# [Data for processing]
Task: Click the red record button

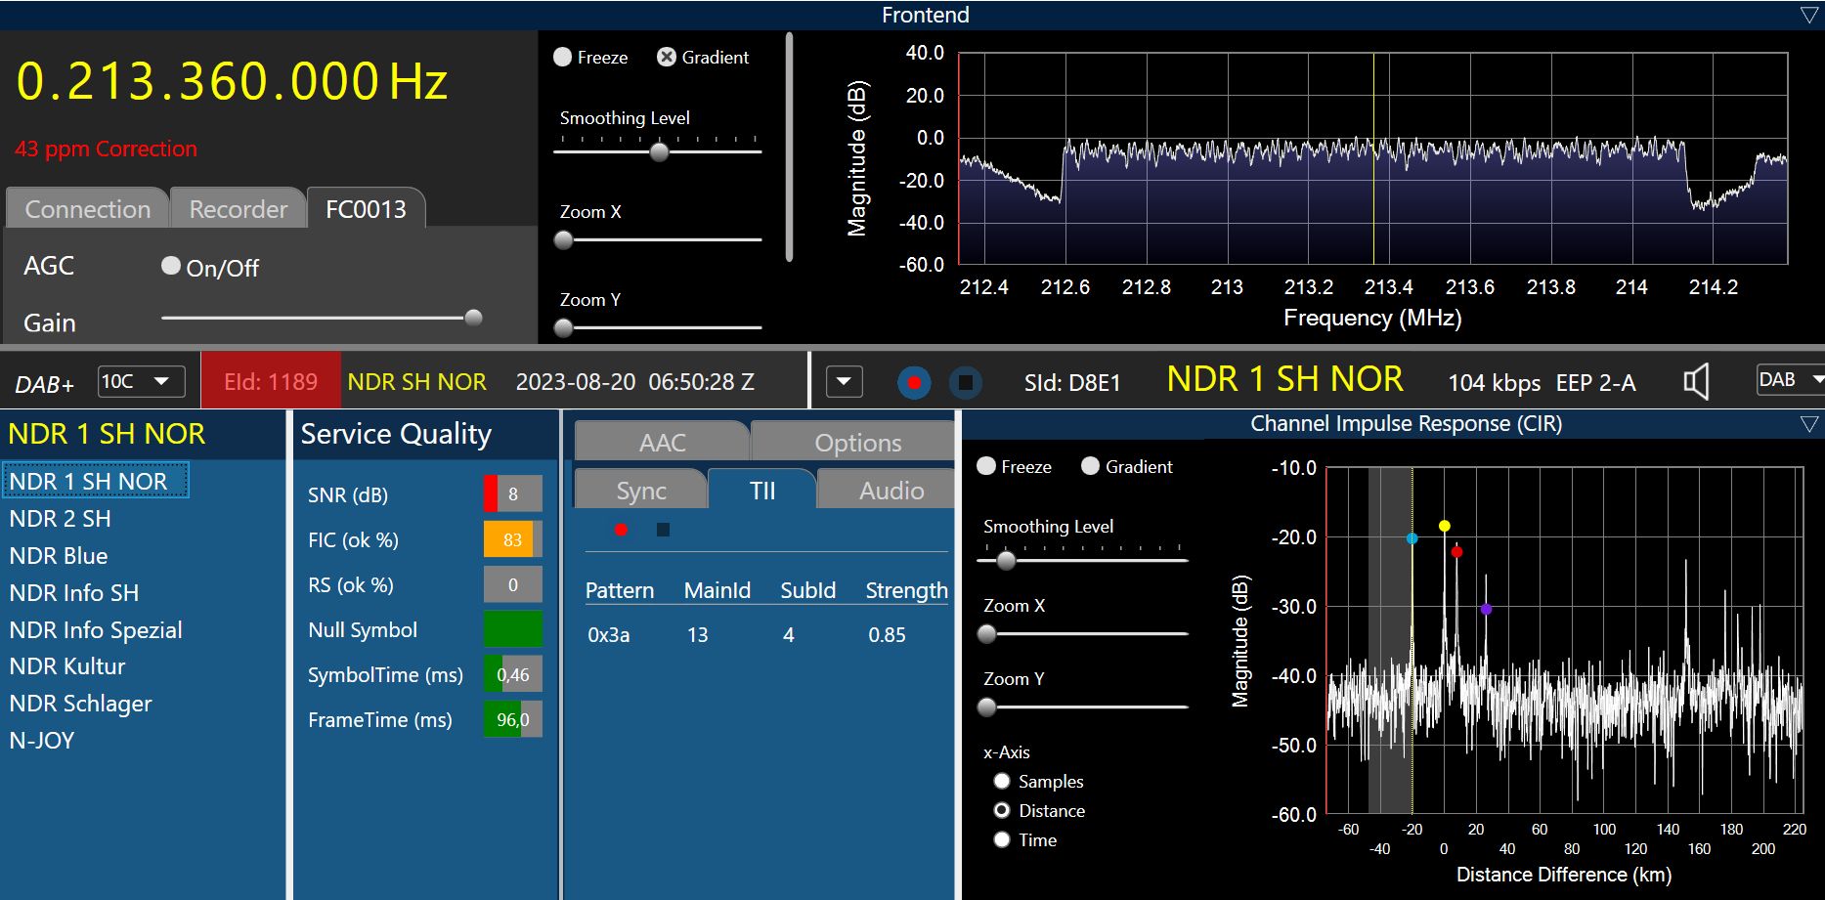Action: pos(914,382)
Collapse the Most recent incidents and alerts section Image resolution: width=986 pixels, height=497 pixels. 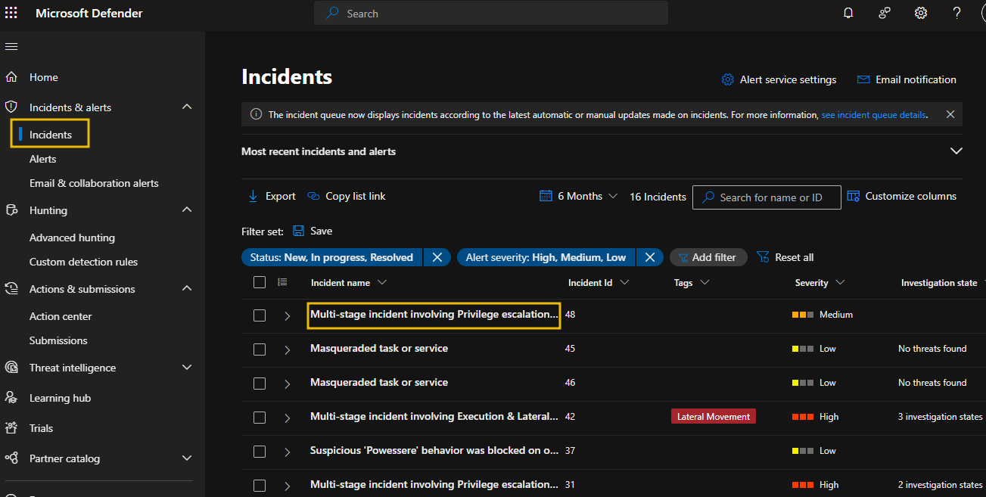pos(957,151)
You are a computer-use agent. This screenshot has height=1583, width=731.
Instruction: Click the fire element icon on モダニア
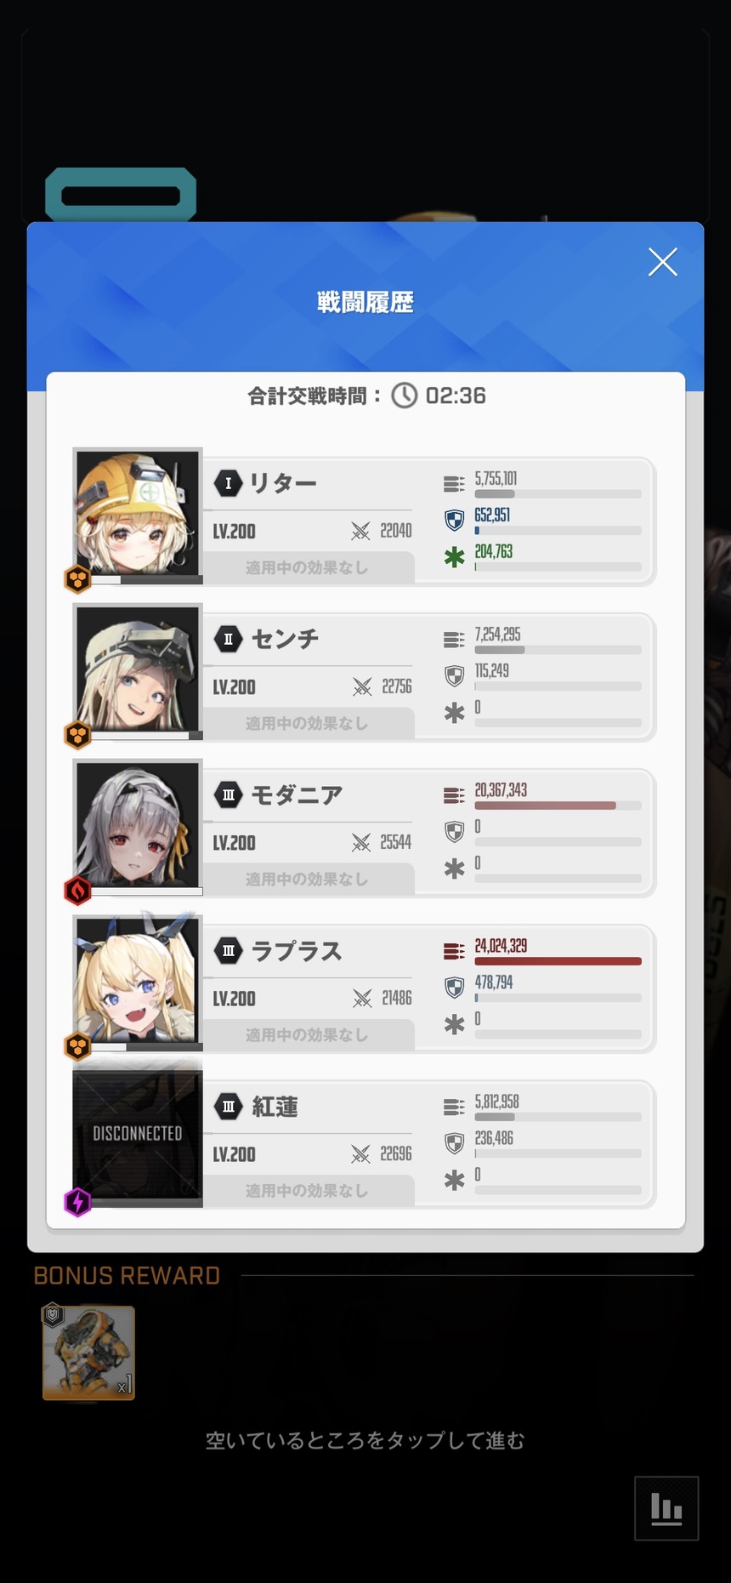pos(78,891)
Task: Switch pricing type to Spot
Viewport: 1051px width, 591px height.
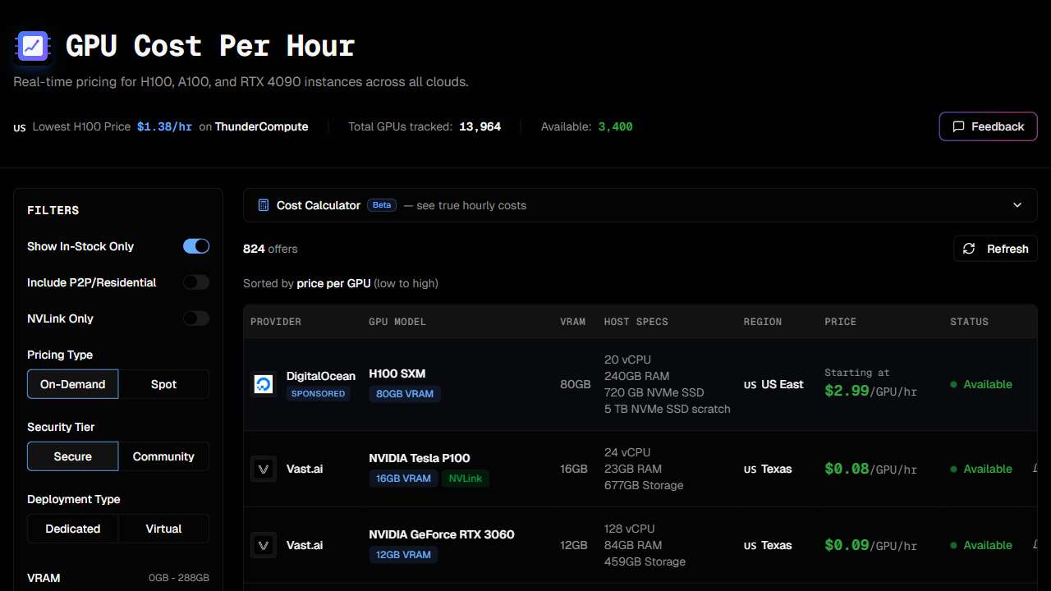Action: point(163,383)
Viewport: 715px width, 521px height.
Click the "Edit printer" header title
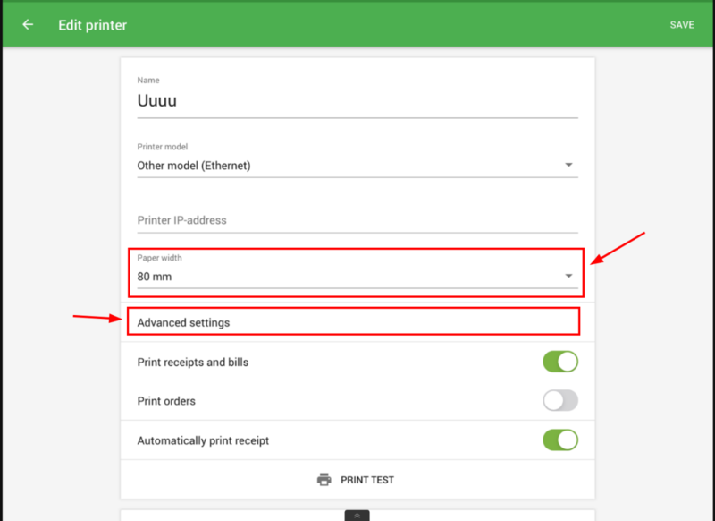(93, 25)
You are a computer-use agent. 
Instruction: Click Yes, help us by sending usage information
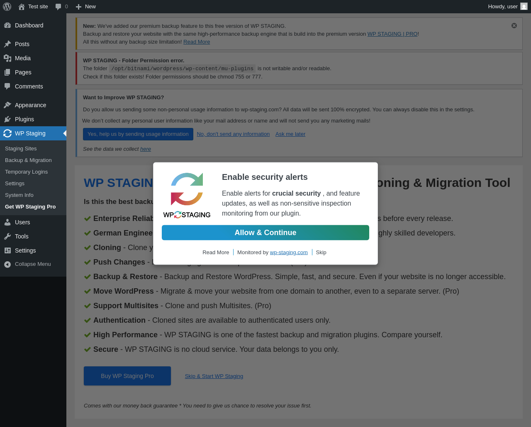138,134
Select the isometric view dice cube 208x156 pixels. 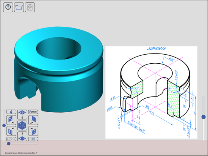[22, 125]
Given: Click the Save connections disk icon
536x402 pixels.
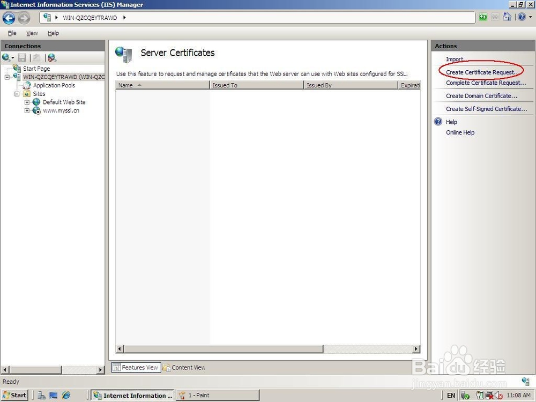Looking at the screenshot, I should [22, 57].
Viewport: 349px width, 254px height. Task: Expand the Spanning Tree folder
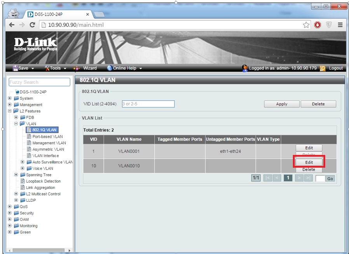click(16, 175)
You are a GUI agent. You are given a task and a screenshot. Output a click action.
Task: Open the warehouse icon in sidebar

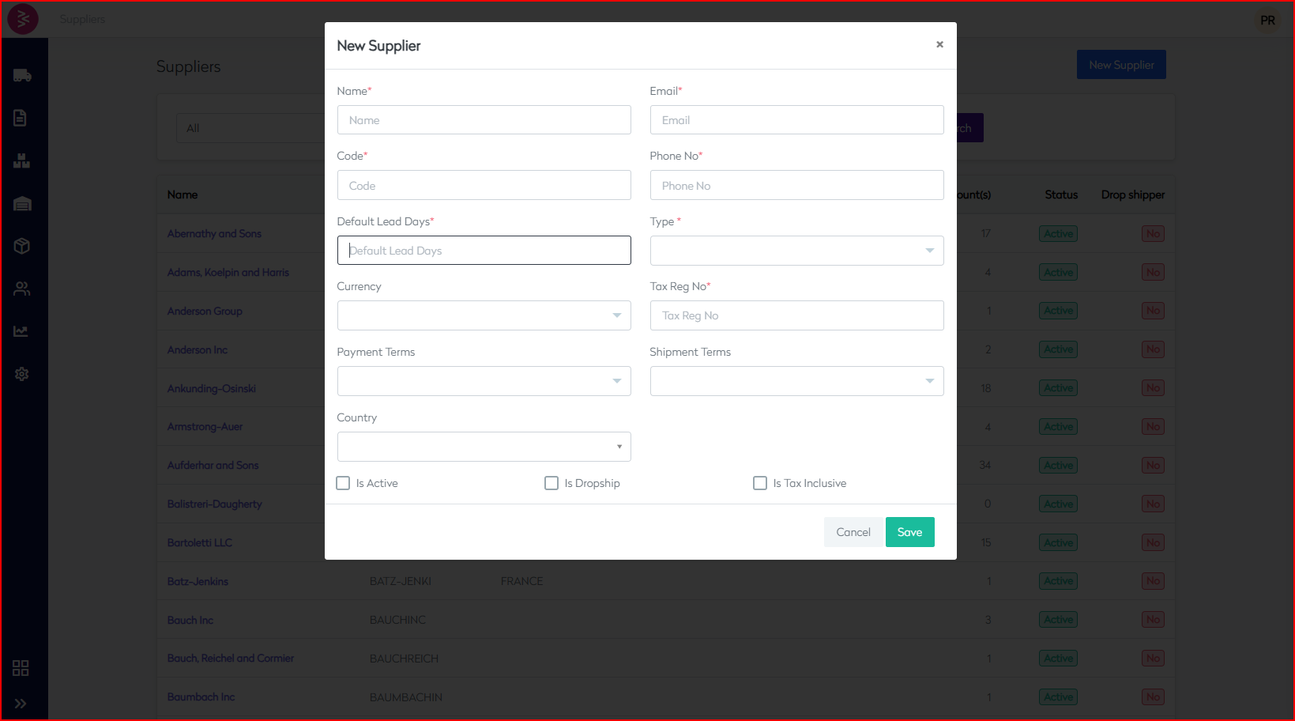[x=22, y=204]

# [Work to complete]
Which lines run from the one that holds "You are a GUI" to the final line of the records above? Return them exactly, and skip the pictures.

# [Result of this exercise]
You are a GUI agent. You are given a task and a screenshot. Output a click action.
Task: Open the warehouse icon in sidebar

[x=22, y=204]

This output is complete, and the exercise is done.